RSLA: An Approach for Managing Service Level Agreements in Cloud Environments
Abstract
Cloud providers offer services at different levels of abstraction from infrastructure to applications. The quality of Cloud services is a key determinant of the overall service level a provider offers to its customers. Service Level Agreements (SLAs) are (1) crucial for Cloud customers to ensure that promised levels of services are met, (2) an important sales instrument and (3) a differentiating factor for providers. Cloud providers and services are often selected more dynamically than in traditional IT services, and as a result, SLAs need to be set up and their monitoring implemented to match the same speed. In this context, managing SLAs is complex: different Cloud providers expose different management interfaces and SLA metrics differ from one provider to another. In this paper, we will analyze how IT service quality has been defined and managed over time, discuss how to manage SLAs in today's multi-layer, multi-sourced Cloud environments, and what to expect going forward. A particular focus will be made on the rSLA framework that enables fast setup of SLA monitoring in dynamic and heterogeneous Cloud environments.
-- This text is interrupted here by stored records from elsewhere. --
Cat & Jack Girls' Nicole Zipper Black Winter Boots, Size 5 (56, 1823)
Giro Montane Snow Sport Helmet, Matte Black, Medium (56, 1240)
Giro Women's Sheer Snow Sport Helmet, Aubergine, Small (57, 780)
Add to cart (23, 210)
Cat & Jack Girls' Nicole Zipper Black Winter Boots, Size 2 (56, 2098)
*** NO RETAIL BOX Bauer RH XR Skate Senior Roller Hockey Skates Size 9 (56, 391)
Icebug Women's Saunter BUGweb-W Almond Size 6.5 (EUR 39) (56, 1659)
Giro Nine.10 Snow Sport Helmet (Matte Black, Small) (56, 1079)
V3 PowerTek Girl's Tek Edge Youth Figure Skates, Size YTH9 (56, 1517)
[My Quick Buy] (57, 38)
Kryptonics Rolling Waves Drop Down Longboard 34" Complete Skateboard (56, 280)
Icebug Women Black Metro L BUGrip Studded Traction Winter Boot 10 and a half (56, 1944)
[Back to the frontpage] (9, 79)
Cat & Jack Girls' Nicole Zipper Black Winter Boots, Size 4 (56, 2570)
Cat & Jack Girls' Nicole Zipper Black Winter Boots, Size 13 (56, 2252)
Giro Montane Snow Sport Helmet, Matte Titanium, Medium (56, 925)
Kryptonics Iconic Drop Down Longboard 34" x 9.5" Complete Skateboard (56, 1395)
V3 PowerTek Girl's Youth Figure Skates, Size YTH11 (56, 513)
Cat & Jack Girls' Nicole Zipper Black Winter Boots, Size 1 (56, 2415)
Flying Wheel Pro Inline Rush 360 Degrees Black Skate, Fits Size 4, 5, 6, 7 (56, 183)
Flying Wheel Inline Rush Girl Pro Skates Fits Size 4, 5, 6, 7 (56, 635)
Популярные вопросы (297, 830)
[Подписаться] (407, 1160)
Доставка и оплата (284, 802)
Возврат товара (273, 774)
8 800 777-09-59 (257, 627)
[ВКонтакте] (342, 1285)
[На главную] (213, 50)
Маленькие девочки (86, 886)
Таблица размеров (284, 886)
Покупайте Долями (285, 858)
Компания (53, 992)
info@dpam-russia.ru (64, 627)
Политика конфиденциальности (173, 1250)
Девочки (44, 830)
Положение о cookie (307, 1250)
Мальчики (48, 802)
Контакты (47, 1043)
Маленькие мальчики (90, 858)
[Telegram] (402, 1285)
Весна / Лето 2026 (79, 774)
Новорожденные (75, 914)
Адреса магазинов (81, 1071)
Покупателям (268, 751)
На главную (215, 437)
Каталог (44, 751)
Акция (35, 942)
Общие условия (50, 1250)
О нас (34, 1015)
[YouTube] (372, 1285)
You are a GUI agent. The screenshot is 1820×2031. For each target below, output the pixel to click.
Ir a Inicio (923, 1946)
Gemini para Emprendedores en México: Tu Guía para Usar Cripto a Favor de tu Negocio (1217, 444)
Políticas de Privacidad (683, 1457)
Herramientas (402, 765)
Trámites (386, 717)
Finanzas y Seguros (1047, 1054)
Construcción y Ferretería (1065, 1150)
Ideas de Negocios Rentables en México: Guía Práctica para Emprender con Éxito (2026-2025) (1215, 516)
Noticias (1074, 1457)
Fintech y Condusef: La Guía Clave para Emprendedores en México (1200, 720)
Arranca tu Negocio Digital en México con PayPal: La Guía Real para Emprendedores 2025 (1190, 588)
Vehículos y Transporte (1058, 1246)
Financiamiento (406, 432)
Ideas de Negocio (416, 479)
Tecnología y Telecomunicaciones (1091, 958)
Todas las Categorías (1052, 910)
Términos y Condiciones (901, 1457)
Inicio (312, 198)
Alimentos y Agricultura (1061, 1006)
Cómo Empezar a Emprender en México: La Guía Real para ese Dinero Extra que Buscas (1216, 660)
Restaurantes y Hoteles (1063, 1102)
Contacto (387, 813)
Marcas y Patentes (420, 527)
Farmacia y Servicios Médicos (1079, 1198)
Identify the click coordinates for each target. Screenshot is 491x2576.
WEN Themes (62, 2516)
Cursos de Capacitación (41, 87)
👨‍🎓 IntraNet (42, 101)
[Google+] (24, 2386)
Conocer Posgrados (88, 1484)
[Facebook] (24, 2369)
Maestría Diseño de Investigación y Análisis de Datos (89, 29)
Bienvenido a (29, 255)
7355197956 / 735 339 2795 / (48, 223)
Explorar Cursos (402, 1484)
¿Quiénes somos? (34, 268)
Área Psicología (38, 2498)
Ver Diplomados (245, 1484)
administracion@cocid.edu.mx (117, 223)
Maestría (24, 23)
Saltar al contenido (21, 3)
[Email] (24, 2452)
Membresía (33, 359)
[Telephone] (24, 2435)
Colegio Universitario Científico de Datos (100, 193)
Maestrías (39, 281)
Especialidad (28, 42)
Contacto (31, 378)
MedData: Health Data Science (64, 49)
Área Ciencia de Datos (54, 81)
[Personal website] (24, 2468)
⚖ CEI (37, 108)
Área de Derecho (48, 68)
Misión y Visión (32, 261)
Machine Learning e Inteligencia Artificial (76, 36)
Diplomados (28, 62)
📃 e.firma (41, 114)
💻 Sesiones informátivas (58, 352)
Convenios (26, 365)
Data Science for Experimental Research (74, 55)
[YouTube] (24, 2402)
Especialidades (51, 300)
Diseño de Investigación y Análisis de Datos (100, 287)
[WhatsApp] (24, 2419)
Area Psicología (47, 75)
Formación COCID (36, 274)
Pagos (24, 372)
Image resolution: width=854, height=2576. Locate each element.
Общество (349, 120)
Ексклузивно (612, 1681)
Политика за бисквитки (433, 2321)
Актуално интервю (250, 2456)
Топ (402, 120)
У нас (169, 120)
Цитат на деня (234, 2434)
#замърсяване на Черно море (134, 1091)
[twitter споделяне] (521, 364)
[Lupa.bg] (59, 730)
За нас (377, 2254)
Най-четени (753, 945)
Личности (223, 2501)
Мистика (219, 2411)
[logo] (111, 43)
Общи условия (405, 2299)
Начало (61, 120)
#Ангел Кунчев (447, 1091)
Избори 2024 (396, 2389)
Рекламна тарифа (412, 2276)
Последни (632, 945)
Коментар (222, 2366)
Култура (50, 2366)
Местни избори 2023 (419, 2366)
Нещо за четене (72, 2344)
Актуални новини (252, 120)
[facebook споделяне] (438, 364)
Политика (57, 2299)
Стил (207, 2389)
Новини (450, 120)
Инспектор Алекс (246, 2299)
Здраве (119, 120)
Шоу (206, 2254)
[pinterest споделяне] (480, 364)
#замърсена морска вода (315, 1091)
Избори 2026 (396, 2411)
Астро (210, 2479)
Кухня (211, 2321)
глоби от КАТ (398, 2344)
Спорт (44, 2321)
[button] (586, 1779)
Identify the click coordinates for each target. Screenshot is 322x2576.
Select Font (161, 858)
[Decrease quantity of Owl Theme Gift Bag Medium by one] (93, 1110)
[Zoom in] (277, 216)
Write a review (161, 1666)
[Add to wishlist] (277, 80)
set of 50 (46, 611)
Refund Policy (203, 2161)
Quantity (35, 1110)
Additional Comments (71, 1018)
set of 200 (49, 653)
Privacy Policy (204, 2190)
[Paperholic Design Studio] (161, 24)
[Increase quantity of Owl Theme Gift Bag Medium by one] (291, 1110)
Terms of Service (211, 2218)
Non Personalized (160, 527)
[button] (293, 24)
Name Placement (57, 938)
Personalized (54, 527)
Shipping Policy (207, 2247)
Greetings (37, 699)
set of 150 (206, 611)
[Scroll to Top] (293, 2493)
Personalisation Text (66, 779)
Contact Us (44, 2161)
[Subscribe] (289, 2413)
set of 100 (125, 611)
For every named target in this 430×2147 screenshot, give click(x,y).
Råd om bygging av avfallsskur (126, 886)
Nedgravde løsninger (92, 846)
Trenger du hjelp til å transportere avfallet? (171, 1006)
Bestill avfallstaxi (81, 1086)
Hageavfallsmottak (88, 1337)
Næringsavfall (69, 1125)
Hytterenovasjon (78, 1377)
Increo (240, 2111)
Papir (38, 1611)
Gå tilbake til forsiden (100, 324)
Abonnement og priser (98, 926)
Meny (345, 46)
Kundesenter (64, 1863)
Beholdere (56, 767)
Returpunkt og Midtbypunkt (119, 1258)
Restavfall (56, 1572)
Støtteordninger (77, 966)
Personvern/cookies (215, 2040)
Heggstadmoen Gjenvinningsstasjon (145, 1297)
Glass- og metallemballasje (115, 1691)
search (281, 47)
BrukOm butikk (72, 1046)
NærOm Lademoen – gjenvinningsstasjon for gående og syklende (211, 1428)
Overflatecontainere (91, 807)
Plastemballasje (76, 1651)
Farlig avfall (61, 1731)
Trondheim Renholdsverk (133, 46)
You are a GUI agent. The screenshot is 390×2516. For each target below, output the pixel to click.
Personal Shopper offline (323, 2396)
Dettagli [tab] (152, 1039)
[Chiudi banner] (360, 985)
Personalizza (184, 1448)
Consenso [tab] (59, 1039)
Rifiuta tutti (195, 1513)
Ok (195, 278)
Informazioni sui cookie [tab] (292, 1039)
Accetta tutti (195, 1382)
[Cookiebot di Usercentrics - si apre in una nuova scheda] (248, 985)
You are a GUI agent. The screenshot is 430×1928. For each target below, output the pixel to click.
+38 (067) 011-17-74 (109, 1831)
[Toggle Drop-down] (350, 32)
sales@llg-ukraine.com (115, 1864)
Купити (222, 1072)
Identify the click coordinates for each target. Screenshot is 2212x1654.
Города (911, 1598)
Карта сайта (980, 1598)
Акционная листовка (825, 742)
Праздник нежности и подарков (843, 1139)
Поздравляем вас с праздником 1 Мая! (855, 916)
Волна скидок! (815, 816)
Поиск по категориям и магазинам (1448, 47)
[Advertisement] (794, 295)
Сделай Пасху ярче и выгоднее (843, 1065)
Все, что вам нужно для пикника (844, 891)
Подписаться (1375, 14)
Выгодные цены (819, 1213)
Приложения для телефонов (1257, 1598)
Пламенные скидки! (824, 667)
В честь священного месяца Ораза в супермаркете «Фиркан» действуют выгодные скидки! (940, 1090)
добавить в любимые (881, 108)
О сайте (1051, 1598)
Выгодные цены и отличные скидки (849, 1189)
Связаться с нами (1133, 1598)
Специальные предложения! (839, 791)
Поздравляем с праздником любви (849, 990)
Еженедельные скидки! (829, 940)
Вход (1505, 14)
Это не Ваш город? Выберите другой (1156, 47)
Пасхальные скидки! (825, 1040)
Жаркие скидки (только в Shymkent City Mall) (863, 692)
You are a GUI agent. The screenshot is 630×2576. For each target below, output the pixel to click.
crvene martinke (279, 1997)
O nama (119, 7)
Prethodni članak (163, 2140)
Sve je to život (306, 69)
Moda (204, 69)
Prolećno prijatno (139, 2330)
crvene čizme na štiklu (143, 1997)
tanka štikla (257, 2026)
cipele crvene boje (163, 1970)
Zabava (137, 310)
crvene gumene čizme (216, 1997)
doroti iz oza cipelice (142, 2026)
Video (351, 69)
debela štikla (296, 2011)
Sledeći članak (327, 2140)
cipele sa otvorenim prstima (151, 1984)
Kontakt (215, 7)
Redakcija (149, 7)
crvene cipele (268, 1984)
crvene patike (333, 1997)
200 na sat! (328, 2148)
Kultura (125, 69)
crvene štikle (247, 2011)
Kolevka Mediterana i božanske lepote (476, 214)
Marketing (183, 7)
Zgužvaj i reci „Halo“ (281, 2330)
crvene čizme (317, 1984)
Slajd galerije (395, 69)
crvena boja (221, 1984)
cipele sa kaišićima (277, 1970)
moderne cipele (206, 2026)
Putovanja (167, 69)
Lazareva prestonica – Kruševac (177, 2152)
The rSLA framework is made up of three main components: the rSLA language to formally represent SLAs, the rSLA Service, which interprets the SLAs and implements the behavior specified in them, and a set of Xlets-lightweight, dynamically bound adapters to monitoring and controlling interfaces. rSLA has been tested in the context of a real pilot and found to reduce the client on-boarding process from months to weeks.